History should teach us

Why can’t we learn from history? The articles by Cannon Barnett and Amanda Sullender on clock changes and seasonal depression were very interesting, but neither article mentioned that the United States already tried permanent daylight saving time in 1974. People hated it so much that the experiment was canceled. Permanent DST has also been tried, and abandoned, in Great Britain and Russia. Cold, dark winter mornings are unsafe, and people are nearly unanimous in finding them extremely unpleasant. Permanent DST would extend those cold, dark mornings into even more of the year.

For almost all of human history, people divided their daylight in half according to the sun’s high point in the sky. Standard time uses this as its basis. DST, invented in the 20th century, forces early waking by artificially moving the clock ahead one hour. Standard time is what our bodies were built for.

Here in Spokane, permanent standard time would give us some very early sunrises in the summer. That’s not the fault of standard time, and with almost 16 hours of daylight we’d still have our bright summer nights.

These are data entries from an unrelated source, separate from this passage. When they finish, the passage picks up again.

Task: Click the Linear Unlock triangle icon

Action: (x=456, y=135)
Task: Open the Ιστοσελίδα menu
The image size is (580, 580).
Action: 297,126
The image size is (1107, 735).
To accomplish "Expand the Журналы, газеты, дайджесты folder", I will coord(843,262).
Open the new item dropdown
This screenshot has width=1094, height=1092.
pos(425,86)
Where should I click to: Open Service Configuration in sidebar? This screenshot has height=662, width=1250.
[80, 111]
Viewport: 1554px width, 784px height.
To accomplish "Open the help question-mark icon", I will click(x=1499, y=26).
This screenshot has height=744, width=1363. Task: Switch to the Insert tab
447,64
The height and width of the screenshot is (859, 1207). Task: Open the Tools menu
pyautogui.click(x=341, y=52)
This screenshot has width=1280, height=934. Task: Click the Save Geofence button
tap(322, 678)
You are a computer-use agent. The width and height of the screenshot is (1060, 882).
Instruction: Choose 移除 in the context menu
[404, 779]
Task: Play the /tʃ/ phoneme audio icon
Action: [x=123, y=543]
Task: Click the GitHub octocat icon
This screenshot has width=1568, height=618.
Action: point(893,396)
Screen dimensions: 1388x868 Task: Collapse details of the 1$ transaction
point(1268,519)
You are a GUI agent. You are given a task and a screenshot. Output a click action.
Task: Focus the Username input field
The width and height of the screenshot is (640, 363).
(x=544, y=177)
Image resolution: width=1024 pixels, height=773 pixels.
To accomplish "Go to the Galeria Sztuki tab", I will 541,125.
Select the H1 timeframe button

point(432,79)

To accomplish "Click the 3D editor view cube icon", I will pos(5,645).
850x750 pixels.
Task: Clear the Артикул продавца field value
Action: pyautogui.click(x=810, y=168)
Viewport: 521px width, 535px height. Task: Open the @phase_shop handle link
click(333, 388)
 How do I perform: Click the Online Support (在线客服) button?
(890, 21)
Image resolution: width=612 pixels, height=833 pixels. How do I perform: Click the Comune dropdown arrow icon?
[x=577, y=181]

Standard time has a practical advantage, too: Any state that wants to adopt it can simply decide to do so. Permanent DST would require an act of Congress.

Quotes from politicians and law professors are fine, I suppose, but could The Spokesman-Review perhaps have a science writer dig into this? What does the evidence say about health consequences?

Lee Wurm

Spokane

People listened to lies

It’s interesting to hear people who attempted coups to overthrow a free and fair election talk about the will of the people. I-2066? Pass through lies about threats which ignored the real energy threats to our environment and our own future. We must move off of fossil fuels, but the initiative did the will of the existing industry and wealth base to the detriment of the people.

Note, however, the people fighting it are taking using the legal system, lawsuits, rather than sacking the nation’s Capitol and putting together fake electors in multiple states.

I live in a complex where I have old-style heaters and air conditioners, while the buildings next to me has heat pumps. Funny how those pumps have worked just fine in the winter. I will admit, though, that they’re noisier than I’m used to.

They’re also newer technology that continues to advance and improve. All the existing laws did were to continue to move us toward a more energy efficient future that does save money, not just the environment, over time.

However, that threatened the fossil fuel industry, so it lied to people. As the presidential election showed, plenty of people listened to lies because it agreed with their biases. That’s not good.